Other works that use archival materials include “Plauen / Edition 1991 – >>Kreuzstück<<,  2019/2004.” Two metal circles (originally part of “The Wirtschaftswunder, To the People of Pittsburgh, 1991” ) hang side-by-side at 1.6 meters from the floor (about average head height). One contains a page from what looks like a building catalogue, featuring a picture of a cross-shaped metal drainpipe captioned “Cross with 4 gusseted branches, Diameter 31 ½ in”; the other circle is a cloudy mirror. To the right of these, a tarnished zinc tub sits in the center of a mirror-and-steel-gridded frame attached to the wall. Its glass front is etched with a border of parallel gray lines, but two have broken away from their arrangement and cut across the view of the tub.
Lines crop up time and again in Full Take, evoking Mucha’s long-held fascination with the national significance of Germany’s railways and industrial travel routes. In “Schuld,  2015,” he intersperses horizontal wooden slats with curved train tracks from a model railway that don’t join up. A split-screen video installation in the basement — “Hidden Tracks, 2014,” conceptually the least effective work in the exhibition — features close-up images of Mucha’s sketchbooks and a few abstract, train-related sculptures, all set to a noisy soundtrack of screeching train wheels and voices from a US radio show. In “Blohm + Voss (Ohne Titel – Stuttgart, Schwabstraße 2 – 1980),  1980,” Mucha combines trains and ships: Blohm and Voss is a German shipbuilding company famous for making Bismarck, the Second World War battleship; and Stuttgart, Schwabstraße is a train station.

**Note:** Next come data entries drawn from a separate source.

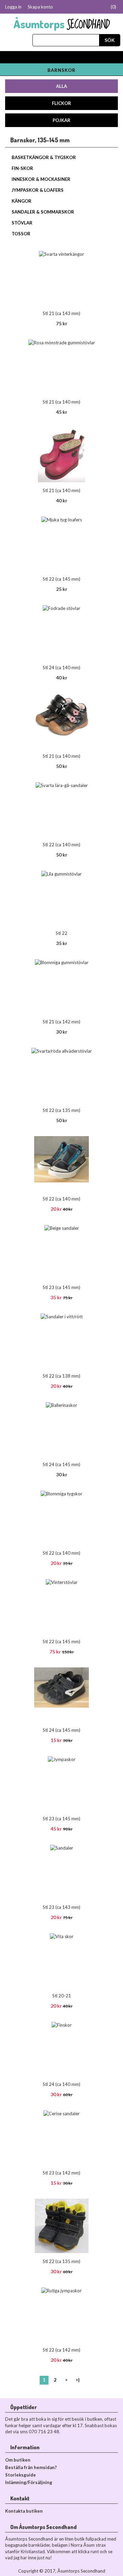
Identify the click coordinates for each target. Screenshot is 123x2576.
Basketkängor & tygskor (44, 157)
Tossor (21, 233)
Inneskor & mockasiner (41, 179)
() (113, 7)
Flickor (61, 103)
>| (78, 2380)
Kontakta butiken (24, 2511)
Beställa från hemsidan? (31, 2467)
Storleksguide (20, 2475)
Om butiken (17, 2460)
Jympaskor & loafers (38, 190)
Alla (61, 86)
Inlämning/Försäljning (28, 2482)
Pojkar (61, 120)
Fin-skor (22, 168)
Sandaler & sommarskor (43, 212)
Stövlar (22, 222)
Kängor (21, 201)
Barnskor (61, 70)
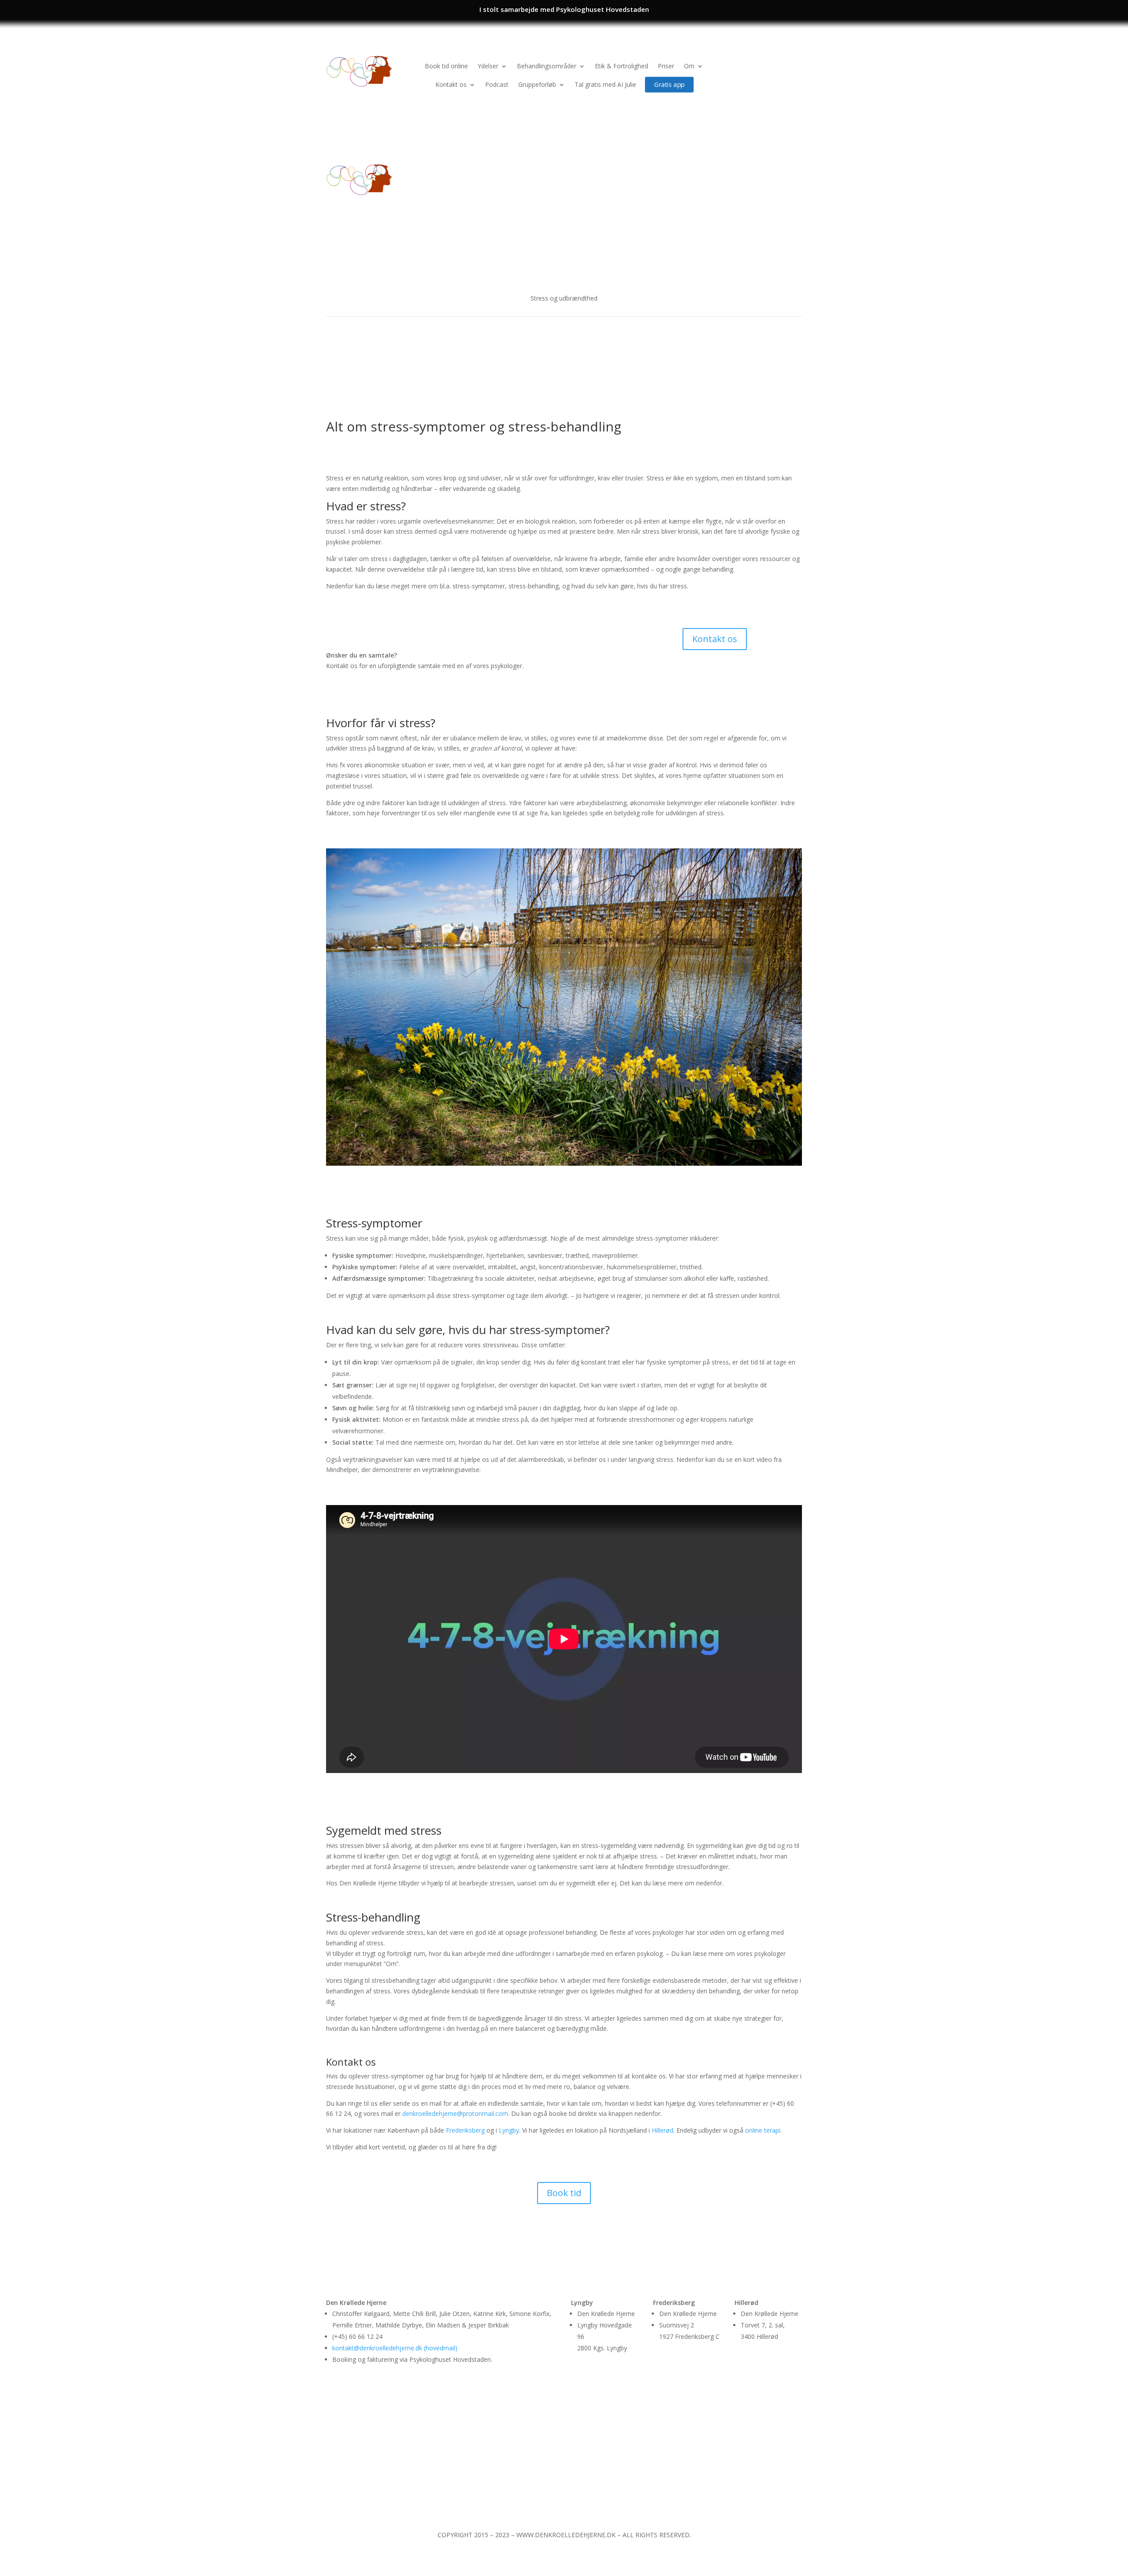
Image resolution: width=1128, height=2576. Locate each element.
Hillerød (662, 2130)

This striking installation is made from horizontal strips of mirror, glass, and wood flooring, which encase two small video screens showing black-and-white images of old cargo ships. (Mirrors placed beside the screens give reverse copies, too.) Surrounding them are blood-red parallel lines etched onto the glass front, while perched on a window ledge to the left, almost out of sight, is a black-and-white print of a cargo ship, framed in chunky white steel. The accompanying soundtrack of crashing waves reverberates through several of the gallery’s rooms.

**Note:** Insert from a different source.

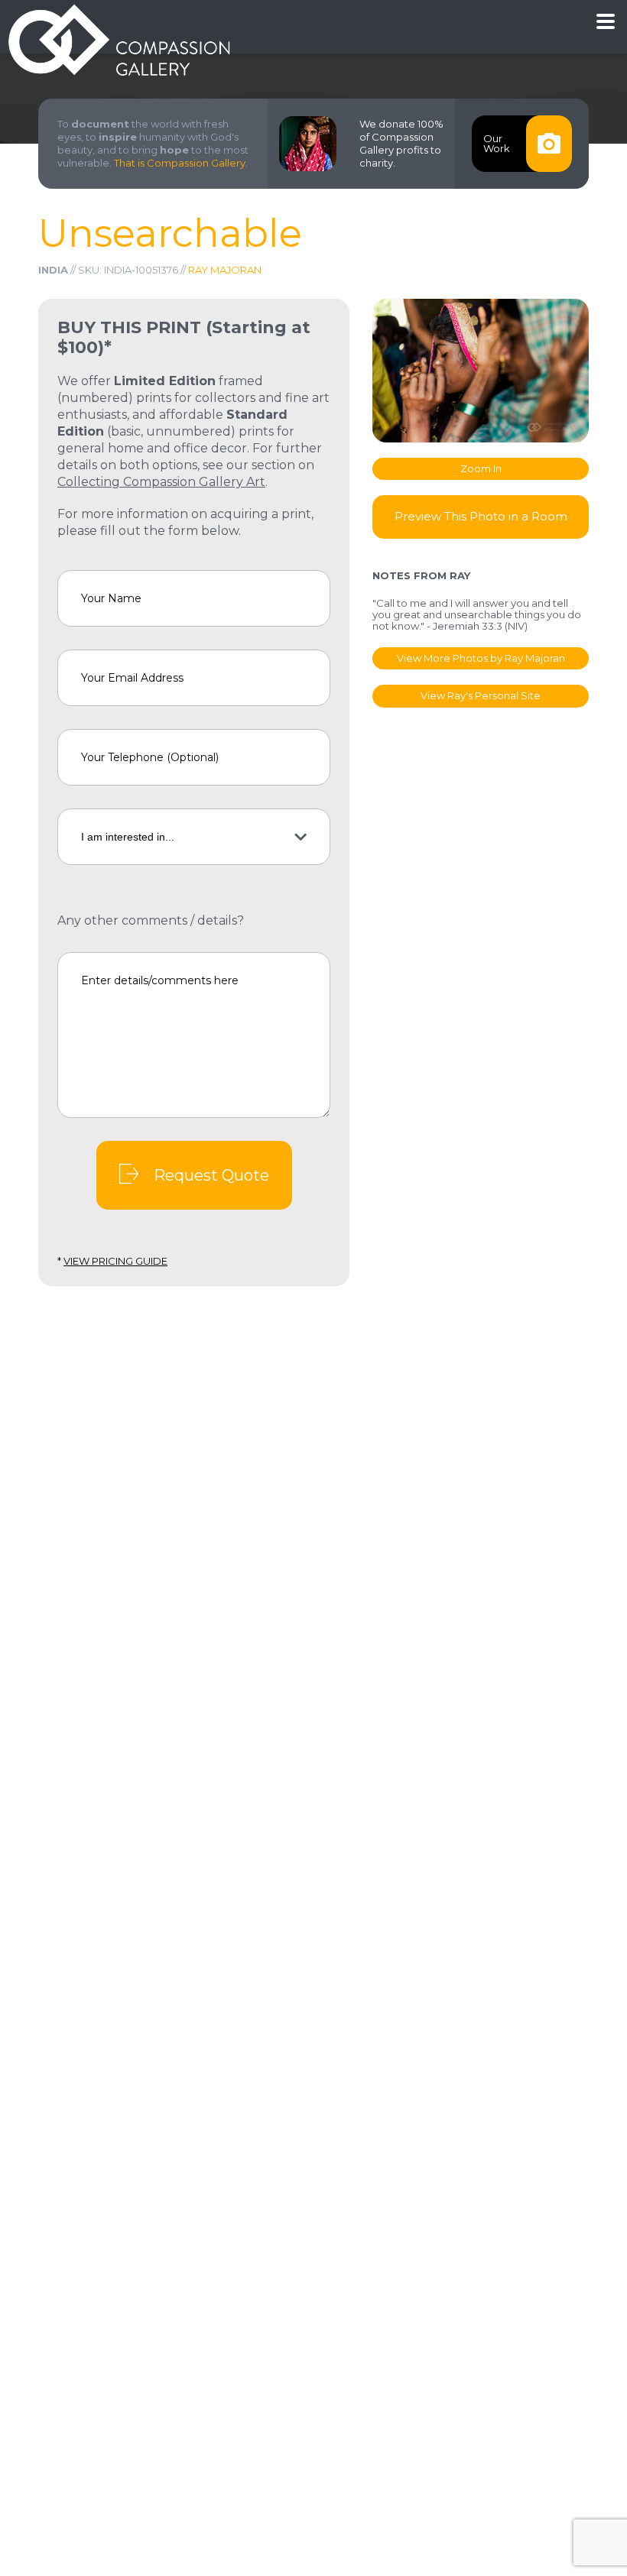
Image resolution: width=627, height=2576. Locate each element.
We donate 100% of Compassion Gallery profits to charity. (401, 143)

It’s in this sense of reverberation where Mucha’s strength lies — how his work lingers in your mind, revealing its layers incrementally. He may well be an artist “more about refinement than about development,” as Roberta Smith wrote in The New York Times in 1993. But that’s not to say his sculptures lack intrigue.
Reinhard Mucha: Full Take continues at Sprüth Magers (7A Grafton Street, London, UK) through May 11.